Mener un mode de vie simple et authentique à la campagne

L’essence de ma vie, c’est d’être en accord avec moi-même. Mes choix sociaux et environnementaux font partie de moi depuis que je suis toute petite, ainsi que mon engagement local. Tout d’abord, j’ai grandi dans une ferme qui était un paradis naturel. Puis très jeune, j’ai réalisé la chance d’être soutenue par mes parents, en observant une fille de mon âge désavantagée. 

Au fil de mes emplois, j’ai voulu réconcilier les mondes, rendre plus vertueuse l’économie libérale. C’est en parallèle de mon activité professionnelle que j’ai pu mettre en oeuvre mes choix de vie. Pour cela, j’ai appris à me laisser guider par le hasard des rencontres. Je n’ai pas d’idée bornée au départ de mes actions, j’improvise au fil de ce que je découvre. Mon avenir, c’est aujourd’hui.

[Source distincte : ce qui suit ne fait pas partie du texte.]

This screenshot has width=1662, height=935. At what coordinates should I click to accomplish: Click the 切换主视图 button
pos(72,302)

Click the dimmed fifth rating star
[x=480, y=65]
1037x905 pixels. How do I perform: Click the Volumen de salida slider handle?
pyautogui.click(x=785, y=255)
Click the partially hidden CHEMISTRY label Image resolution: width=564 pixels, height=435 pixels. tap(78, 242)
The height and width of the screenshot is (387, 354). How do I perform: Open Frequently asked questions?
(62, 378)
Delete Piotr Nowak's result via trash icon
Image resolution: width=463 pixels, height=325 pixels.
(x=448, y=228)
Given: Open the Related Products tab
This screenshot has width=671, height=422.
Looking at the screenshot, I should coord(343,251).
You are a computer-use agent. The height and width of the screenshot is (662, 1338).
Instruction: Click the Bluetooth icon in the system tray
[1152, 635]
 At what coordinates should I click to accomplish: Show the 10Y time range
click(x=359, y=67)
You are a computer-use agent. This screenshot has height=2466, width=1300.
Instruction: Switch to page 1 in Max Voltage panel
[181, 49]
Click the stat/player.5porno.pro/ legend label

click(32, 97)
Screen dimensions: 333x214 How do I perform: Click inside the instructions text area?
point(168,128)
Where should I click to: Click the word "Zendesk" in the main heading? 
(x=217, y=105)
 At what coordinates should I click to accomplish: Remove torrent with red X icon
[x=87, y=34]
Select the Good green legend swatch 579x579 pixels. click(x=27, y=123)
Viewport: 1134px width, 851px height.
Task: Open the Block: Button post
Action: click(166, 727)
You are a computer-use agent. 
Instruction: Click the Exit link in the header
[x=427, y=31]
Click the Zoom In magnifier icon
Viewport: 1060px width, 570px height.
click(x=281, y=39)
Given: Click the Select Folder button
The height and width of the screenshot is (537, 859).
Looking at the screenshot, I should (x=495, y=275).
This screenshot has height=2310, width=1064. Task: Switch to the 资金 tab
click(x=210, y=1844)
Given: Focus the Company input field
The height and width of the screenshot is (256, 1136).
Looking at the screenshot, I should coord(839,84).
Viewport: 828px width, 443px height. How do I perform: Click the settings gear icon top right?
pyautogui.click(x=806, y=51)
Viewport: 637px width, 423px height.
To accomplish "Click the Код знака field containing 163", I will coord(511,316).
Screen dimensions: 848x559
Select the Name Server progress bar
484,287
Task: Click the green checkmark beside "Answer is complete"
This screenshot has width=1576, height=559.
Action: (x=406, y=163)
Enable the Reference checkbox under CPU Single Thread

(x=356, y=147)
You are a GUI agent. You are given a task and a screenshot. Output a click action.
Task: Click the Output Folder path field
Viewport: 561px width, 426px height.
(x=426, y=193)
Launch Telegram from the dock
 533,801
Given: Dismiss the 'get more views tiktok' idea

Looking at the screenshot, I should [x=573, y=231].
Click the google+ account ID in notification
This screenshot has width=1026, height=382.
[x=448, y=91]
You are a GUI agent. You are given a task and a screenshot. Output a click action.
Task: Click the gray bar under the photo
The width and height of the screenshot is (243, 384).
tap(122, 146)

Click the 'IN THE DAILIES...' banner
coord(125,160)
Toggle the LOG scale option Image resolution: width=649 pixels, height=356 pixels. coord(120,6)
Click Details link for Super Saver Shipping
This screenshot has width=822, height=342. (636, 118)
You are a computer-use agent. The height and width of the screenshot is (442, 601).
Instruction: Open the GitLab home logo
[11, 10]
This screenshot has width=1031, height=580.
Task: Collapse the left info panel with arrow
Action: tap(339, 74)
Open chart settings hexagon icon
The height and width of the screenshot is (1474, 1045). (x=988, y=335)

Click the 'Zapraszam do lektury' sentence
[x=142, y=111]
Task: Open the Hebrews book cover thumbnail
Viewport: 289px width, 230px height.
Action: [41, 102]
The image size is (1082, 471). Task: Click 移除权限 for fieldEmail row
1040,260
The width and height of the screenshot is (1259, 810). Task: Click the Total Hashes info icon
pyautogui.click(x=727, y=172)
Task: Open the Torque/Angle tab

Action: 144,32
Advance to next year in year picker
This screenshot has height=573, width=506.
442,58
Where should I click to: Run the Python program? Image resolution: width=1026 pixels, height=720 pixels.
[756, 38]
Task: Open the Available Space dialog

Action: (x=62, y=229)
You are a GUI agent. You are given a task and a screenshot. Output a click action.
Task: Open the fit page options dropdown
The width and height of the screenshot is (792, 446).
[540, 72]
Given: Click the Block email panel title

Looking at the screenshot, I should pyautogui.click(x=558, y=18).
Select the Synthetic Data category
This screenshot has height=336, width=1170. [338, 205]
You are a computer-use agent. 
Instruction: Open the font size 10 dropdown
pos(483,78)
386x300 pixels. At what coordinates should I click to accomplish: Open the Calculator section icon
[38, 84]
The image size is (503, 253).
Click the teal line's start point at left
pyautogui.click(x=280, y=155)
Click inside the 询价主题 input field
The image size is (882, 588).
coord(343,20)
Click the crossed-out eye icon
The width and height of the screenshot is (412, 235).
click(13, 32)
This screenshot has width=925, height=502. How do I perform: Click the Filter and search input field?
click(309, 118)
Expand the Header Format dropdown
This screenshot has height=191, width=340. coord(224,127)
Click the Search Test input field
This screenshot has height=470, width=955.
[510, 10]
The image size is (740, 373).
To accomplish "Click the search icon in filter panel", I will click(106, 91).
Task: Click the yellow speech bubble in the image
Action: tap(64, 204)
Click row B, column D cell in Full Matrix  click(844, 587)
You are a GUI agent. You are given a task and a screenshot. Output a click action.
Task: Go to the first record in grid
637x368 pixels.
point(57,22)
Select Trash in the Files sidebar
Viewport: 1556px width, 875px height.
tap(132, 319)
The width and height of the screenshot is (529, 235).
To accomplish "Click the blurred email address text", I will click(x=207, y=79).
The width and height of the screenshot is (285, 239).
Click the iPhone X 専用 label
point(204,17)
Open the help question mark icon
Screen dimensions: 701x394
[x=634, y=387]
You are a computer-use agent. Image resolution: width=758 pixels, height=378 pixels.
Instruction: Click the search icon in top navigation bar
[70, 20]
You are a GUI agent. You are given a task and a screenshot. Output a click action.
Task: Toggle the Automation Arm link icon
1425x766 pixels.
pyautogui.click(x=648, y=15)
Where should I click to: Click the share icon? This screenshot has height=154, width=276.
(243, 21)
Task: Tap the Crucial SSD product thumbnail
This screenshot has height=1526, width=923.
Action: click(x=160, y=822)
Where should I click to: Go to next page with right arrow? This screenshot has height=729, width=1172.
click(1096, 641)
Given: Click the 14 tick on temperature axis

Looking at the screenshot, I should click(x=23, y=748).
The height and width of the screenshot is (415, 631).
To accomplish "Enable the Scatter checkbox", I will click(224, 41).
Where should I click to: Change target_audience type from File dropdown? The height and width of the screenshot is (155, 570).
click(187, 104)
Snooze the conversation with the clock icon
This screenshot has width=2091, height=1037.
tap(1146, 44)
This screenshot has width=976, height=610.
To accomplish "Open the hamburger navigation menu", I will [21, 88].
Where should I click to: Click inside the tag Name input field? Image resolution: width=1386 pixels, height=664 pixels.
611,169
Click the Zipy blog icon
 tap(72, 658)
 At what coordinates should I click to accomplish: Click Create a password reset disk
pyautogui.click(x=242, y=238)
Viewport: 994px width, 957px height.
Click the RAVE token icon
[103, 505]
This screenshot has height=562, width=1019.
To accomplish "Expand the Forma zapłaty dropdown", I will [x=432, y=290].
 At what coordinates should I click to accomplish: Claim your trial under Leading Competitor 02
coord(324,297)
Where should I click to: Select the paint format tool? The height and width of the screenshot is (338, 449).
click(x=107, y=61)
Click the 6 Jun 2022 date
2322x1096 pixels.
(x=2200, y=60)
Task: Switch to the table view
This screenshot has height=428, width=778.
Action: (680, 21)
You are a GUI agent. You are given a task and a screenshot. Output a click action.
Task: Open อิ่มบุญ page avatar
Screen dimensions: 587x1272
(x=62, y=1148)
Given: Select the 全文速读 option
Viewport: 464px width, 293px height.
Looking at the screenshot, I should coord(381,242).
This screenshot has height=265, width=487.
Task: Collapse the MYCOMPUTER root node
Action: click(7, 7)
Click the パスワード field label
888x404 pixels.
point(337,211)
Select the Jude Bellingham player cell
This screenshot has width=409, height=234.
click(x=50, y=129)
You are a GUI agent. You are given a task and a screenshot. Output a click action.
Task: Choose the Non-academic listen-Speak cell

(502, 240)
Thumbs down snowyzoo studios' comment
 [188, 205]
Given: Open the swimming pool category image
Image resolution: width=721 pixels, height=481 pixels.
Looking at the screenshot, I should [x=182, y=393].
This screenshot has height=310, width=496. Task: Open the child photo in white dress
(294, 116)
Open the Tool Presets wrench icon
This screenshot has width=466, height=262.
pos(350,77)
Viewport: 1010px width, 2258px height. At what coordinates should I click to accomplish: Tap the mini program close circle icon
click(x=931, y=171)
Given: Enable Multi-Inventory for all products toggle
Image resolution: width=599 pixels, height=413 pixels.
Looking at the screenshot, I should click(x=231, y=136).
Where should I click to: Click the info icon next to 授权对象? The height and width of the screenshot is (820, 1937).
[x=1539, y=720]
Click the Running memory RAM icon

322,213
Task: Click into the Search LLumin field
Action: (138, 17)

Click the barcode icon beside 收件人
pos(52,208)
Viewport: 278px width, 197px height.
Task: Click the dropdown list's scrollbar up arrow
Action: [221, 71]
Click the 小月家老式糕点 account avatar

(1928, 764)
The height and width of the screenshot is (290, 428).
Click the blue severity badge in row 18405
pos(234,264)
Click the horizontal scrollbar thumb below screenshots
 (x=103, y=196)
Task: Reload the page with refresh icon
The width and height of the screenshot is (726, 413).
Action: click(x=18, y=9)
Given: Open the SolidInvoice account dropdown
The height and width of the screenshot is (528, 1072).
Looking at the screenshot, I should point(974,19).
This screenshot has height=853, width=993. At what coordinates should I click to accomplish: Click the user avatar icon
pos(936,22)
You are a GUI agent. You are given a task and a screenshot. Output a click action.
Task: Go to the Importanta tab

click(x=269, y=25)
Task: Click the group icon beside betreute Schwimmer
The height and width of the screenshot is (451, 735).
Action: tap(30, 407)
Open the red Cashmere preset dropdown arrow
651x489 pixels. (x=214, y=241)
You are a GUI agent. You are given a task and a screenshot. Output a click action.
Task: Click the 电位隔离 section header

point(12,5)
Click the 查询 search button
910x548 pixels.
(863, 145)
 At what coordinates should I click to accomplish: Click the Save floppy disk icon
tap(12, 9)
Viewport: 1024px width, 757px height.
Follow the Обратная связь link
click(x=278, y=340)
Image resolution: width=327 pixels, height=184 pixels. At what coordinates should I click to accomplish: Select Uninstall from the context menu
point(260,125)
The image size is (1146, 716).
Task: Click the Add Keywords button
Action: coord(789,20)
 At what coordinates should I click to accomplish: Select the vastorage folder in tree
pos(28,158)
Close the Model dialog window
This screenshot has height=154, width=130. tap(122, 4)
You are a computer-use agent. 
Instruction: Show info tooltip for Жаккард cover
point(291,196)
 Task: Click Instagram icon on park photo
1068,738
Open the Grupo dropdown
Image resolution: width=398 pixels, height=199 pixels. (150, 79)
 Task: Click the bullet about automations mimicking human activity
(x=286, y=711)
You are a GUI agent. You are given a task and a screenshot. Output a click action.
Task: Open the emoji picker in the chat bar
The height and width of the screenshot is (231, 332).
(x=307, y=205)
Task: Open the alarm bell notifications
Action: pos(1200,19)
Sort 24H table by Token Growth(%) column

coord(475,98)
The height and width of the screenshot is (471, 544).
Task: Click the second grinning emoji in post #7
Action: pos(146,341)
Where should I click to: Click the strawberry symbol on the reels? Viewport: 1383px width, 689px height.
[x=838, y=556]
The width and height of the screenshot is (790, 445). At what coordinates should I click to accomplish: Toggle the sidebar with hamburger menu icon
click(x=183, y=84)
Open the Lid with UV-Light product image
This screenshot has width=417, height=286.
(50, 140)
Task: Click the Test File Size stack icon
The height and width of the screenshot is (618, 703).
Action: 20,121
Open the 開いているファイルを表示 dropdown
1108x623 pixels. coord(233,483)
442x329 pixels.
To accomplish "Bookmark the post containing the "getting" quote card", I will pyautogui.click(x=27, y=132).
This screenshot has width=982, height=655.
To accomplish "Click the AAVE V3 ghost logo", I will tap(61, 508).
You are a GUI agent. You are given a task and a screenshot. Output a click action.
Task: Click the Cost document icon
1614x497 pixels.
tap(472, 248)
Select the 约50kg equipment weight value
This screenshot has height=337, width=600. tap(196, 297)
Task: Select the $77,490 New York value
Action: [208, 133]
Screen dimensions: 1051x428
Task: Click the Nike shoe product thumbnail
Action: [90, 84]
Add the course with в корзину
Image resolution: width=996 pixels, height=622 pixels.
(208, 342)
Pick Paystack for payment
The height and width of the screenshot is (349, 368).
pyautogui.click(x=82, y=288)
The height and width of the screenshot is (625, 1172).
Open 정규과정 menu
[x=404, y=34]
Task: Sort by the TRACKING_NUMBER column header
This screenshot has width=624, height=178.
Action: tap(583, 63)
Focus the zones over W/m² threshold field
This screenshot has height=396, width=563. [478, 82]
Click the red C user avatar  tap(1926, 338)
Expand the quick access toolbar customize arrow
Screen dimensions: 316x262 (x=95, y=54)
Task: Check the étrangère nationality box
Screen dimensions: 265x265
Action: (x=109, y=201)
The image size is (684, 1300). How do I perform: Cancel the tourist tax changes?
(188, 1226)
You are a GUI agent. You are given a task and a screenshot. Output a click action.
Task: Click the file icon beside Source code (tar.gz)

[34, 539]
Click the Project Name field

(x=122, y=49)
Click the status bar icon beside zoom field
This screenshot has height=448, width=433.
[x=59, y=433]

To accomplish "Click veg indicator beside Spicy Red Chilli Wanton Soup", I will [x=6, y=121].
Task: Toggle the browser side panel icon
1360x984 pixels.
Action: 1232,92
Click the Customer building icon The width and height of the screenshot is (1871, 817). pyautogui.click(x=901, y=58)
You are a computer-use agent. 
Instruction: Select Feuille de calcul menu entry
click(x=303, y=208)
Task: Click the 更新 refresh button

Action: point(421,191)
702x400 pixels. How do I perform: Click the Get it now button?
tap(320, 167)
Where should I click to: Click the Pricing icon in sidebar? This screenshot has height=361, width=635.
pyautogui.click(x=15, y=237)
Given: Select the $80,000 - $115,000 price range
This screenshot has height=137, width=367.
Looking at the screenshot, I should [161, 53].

1- Participer à un jardin social

A 56 ans, mes enfants sont grands ; je suis allégée depuis plusieurs années de la charge mentale, financière et d’intendance. J’ai pu donc m’investir différemment, pour concrétiser mes valeurs. Je me suis engagée dans un jardin social, « Jardiniers en herbe », constitué de bénéficiaires et de bénévoles liés par une charte. Il s’agit d’une première étape qui permet à des personnes ayant connu un accident de vie de reprendre pied. Pour eux c’est un pré-travail, qui leur réapprend à se lever à 7h du matin trois fois par semaine.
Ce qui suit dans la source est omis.